Mother did not turn to Tam but held out a hand in her direction.
“The focus stone—”
Tam hesitated for only a moment before she turned the gem out of the hair-pocket she had woven and placed it into Mother’s waiting hand.
For a time, Mother sat with the gem cupped by her palm. She might have been holding a pen or an artist’s brush when her hand again moved swiftly, lines of gold following those sweeps. Now she rose to her feet as the lines coalesced into a pattern that I found at first hard to distinguish, well practiced as I was in design.
I blinked and stared, did both again—and then it was finished. A body was outlined in that red mist; a ball that served as a head nodded forward. Mother had ended her drawing. Instead, she thrust the stone forward in the direction of the sphere. Gem touched mist, was engulfed.

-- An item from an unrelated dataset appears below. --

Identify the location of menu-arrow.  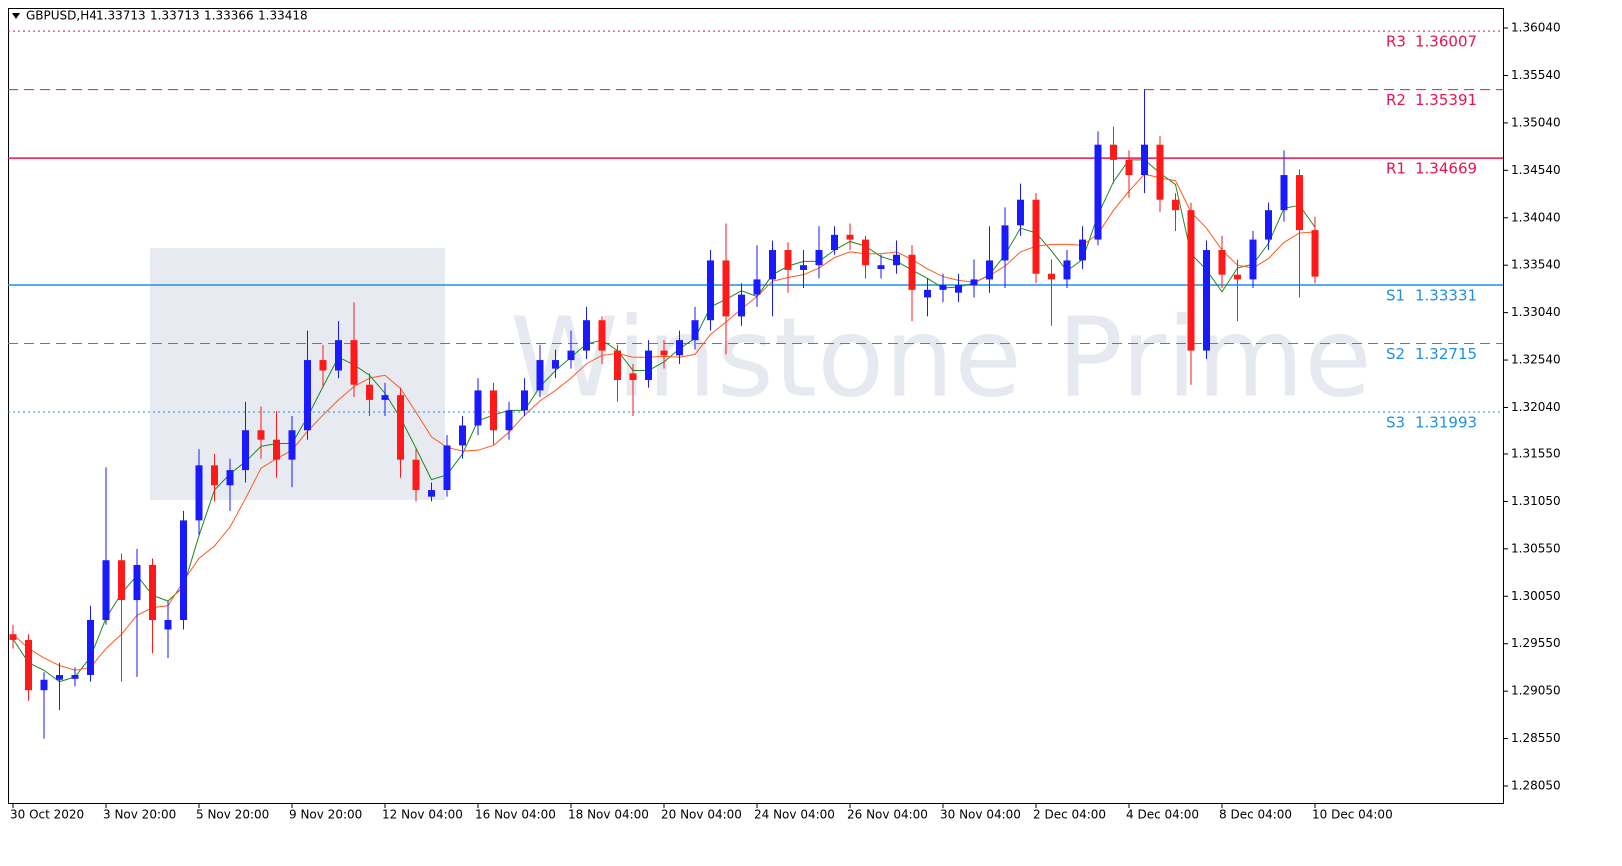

We had been four humans, and a beast from the Dismals; now we were five. The being that now fronted Mother bore some resemblance to a small woman. A robe of the same red as Climber’s fur covered her closely below her breasts, which were made more prominent by a drapery of jeweled chains. About her short neck was set a collar of flashing stones that fitted tightly. The back of her ball-head was covered by short, red, silky hair much like fur, while her eyes were slightly protuberant yellowish orbs. As soon as she became fully visible, her ring-bedecked fingers went into motion.
I caught my breath. Two of those signs I knew—and they were repeated by my mother.